# Natural Language Processing (NLP)

## Text Summarization 

## Objectives

On completing this assignment, students will be able to write a simple ai application that summarizes a given text by selecting a few most relevant sentences from the text.  

## Description
 
Write an AI application that will scrape a Wikipedia article on Neural Networking from the Internet and will summarize it by selecting the three most relevant sentences which are less than 20 words long from the article.

### Additionally, do the following:

Allow sentences of the following maximum length to be included in the calculations and see which one produces a good summary.

Max sentence length:
15, 20, 25, 30, or any length

After selecting a suitable length for the above, try out the following numbers for sentences to be included in the final summary.

Number of sentences to be included in the document summary:
1, 2, 3, 4, or 5

What number seems most suitable. 

Write a paragraph that both describes your experience and summarizes the results of carrying out the above experiment.


## Discussion

There are two ways to summarize an article. One way is to fully comprehend the article and then summarize it in your own words. This way we produce an abstract of the article. The second way is to extract from the article a few most relevant sentences and use them to constitute the summary. This type of summary is called an executive summary.

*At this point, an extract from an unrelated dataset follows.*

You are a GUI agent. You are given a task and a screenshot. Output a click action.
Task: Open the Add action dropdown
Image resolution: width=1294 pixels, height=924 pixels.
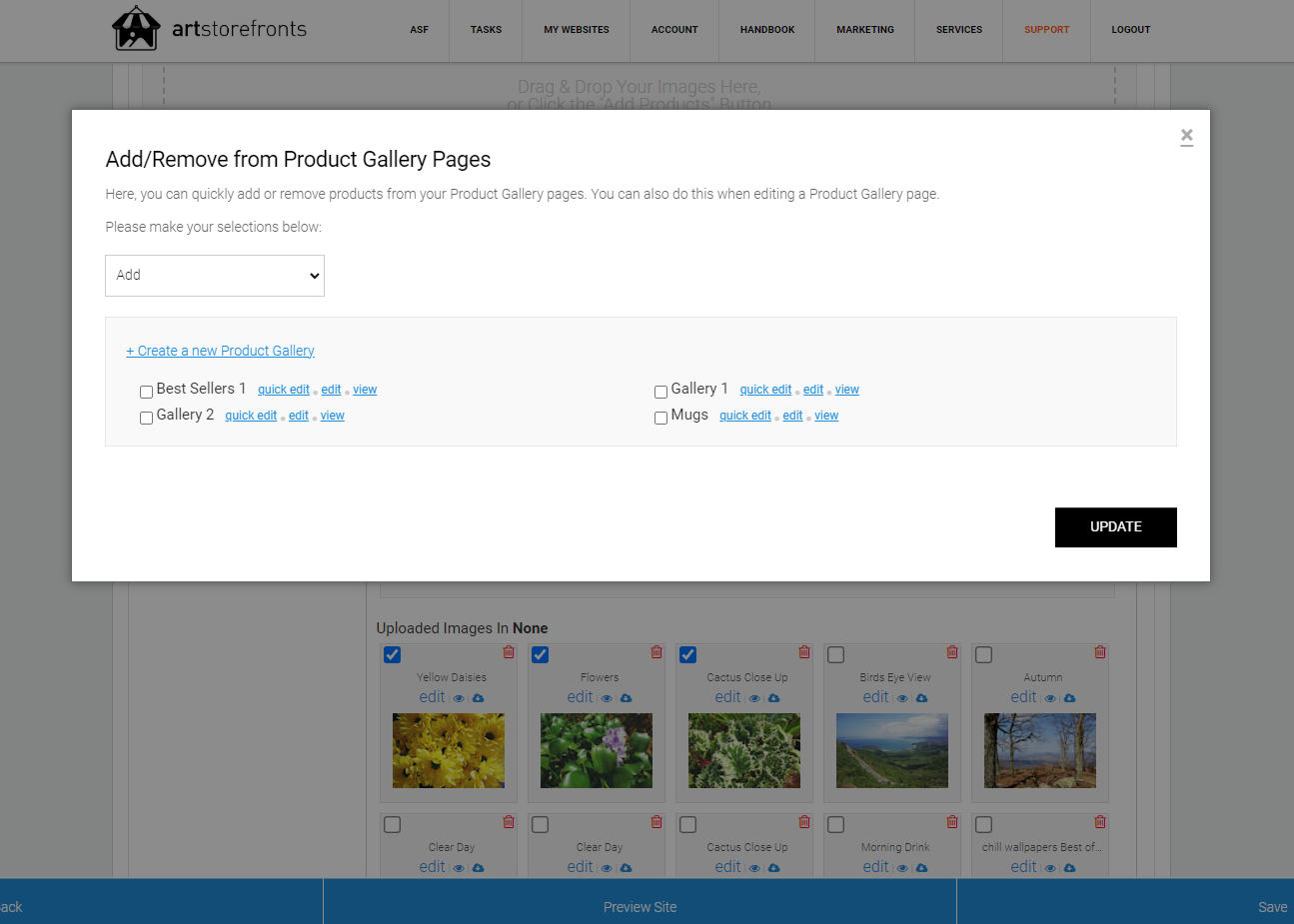(215, 276)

In this assignment, we have chosen the second approach of producing an executive summary of the article. 

## Coding

Follow the steps below.

In [541]:
import bs4 as bs
import urllib.request
raw_data = urllib.request.urlopen ('https://en.wikipedia.org/wiki/Neural_network')
#print (raw_data)

Read the raw page from the connected website

In [543]:
document=raw_data.read()
#print (document)

Cleanup the page to make it a clean html page

In [545]:
parsed_document = bs.BeautifulSoup(document, 'lxml')
#print (parsed_document)

Prepare a list of all <p> tag objects (<p> tags and the enclosed text) (html paragraphs)

In [547]:
article_paras=parsed_document.find_all ('p')
#print (article_paras)

By iterating over the list, extract and put together the text parts (html paragraph text par) 

In [549]:
scrapped_data=""
for para in article_paras:
    scrapped_data += para.text
#print (scrapped_data)

At the end of text parts, there are reference numbers such as: [1] etc. Do the cleanup of the whole text and remove them as done below.

In [551]:
import re
scrapped_data = re.sub (r'\[[0-9]*\]', ' ', scrapped_data)
scrapped_data = re.sub (r'\s+', ' ', scrapped_data)
#print(scrapped_data)

Tokenize (surround with single quotes) all sentences and make a list of them in which quoted sentences are separated by comma.

In [553]:
from nltk import sent_tokenize
all_sentences = sent_tokenize (scrapped_data)
#print (all_sentences)

Start with the data in which the data is not yet sentence tokenized and prepare a word frequency list (dictionary) for all the data. [Word frequency list is a list (dictionary) that contains words and their corresponding frequencies (the number of times the words are used in the document)]. Do this the the following way:

- cleanup the document so that it contains only alphabetic text
- tokenize words (surround each word with single quotes and put them in a list)
- iterate on the tokenized word list and prepare a word frequency list (dictionary) while making sure not to include stopwords (short words such as 'to', 'is', etc.) in the frequency count

In [555]:
import re
from nltk import word_tokenize
from nltk.corpus import stopwords

scrapped_data = re.sub ('[^a-zA-Z]', ' ', scrapped_data)
formatted_text = re.sub (r'\s+', ' ', scrapped_data)
#print (formatted_text)

word_freq = {}
for word in word_tokenize (formatted_text):
    if word not in stopwords.words('english'):
        if word not in word_freq.keys():
            word_freq [word] = 1
        else:
            word_freq [word] += 1

#print (word_freq)

Convert the word frequencies to relative word frequencies by dividing them all to maximum frequency.

In [557]:
max_freq=max(word_freq.values())
for word in word_freq.keys():
    word_freq [word]= word_freq [word] / max_freq
#print (word_freq)

In [558]:
sent_scores = {}
for sent in all_sentences:
    if len (sent.split(' ')) < 25:
        for word in word_tokenize (sent):
            if word in word_freq.keys():            
                if sent in sent_scores.keys():
                    sent_scores [sent] += word_freq [word]
                else:
                    sent_scores [sent] = word_freq [word]

#print (sent_scores)
        

From the sentence score list (dictionary), extract three sentences with top three scores and put them in a list.

In [560]:
import heapq
selected_sentences = heapq.nlargest(3, sent_scores, sent_scores.get)
#print (selected_sentences)

Convert the above list of sentences into printable quoted text. Then print the quoted text.

In [562]:
selected_summary = " ".join (selected_sentences)
print (selected_summary)

Artificial neural networks were originally used to model biological neural networks starting in the 1930s under the approach of connectionism. Populations of interconnected neurons that are smaller than neural networks are called neural circuits. A neural network is a group of interconnected units called neurons that send signals to one another.